The total cost of these salaries, allowances and grants is Sh15.7 billion, exerting pressure on the ballooning Kenya’s public sector wage bill.
The high pay for legislators has triggered outcry in Kenya, resulting in public demonstrations dubbed ‘Occupy Parliament’ to protest MPs’ clamour for increased pay.
Meanwhile their high pay has emboldened trade unions to demand for salary and allowance hikes, putting further strain on public coffers.
Last week, teachers struck a Sh16.2 billion deal for increased commuter and housing allowances before calling off their three week strike.
Kenya’s public sector wage bill currently stands at Sh458.7 billion, which is equivalent to 12.2 per cent of GDP.

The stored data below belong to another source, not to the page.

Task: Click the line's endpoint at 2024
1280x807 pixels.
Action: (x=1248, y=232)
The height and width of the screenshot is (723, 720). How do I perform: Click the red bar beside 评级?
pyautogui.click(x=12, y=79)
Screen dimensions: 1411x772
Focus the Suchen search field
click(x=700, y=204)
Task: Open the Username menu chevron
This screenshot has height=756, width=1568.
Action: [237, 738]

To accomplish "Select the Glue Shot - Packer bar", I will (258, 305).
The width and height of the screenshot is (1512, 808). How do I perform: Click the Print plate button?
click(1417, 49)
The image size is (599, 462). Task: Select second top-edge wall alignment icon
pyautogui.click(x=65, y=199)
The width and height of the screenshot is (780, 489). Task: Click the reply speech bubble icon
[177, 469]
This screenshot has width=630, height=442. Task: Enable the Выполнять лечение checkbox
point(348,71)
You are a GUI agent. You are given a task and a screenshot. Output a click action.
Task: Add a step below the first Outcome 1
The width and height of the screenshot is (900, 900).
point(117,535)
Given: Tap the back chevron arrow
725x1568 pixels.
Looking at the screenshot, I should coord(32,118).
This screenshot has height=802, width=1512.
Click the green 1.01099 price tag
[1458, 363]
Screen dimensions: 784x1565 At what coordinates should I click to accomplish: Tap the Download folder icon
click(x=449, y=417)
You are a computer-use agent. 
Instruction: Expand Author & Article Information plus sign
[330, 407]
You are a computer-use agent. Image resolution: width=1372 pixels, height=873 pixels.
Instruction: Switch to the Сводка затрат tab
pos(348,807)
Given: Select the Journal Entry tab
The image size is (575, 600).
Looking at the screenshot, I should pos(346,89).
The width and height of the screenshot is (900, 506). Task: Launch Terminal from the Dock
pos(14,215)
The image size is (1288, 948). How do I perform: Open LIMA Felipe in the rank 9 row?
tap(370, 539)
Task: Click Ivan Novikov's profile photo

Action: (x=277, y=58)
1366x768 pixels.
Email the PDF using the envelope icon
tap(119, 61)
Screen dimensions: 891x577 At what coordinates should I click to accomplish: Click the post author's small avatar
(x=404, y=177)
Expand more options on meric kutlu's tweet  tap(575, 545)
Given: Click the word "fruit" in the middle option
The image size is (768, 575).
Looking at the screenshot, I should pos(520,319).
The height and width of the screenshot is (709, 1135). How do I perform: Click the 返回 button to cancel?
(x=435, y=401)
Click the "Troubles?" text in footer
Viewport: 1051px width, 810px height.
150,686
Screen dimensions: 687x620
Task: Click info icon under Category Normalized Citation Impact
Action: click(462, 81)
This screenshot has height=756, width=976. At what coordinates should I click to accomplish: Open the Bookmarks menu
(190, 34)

“Managing the wage bill at sustainable levels is key to unlocking national resources for purposes of development expenditure, improving service delivery and overall economic growth,” said Deputy President William Ruto in an opinion piece in this week’s Sunday Nation.
“On the other hand, we can forget Vision 2030, attainment of middle-income status and double-digit economic growth if we don’t contain the wage bill.”
The bill is projected to grow by a fifth to Sh548.8 billion or 14.6 per cent of GDP next year if the government honours existing collective bargaining agreements signed with civil servants
Increased pay demands have seen Kenya’s recurrent budget soar to 74 per cent this year, leaving only a quarter or 26 per cent for development financing for projects such as infrastructure.
This is in contravention of the Public Finance Management Act, which stipulates that at least a third or 30 per cent of the national Budget should be channelled towards development expenditure.